─── Records to process

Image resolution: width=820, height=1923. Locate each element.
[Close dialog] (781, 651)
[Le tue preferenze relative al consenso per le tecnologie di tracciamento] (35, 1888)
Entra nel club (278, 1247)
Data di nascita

──────

§ **Action item**
Nothing should appear in the output except the lines from the one with "[Le tue preferenze" through the end of the records above, copied exactly.

§ **Answer section**
[Le tue preferenze relative al consenso per le tecnologie di tracciamento] (35, 1888)
Entra nel club (278, 1247)
Data di nascita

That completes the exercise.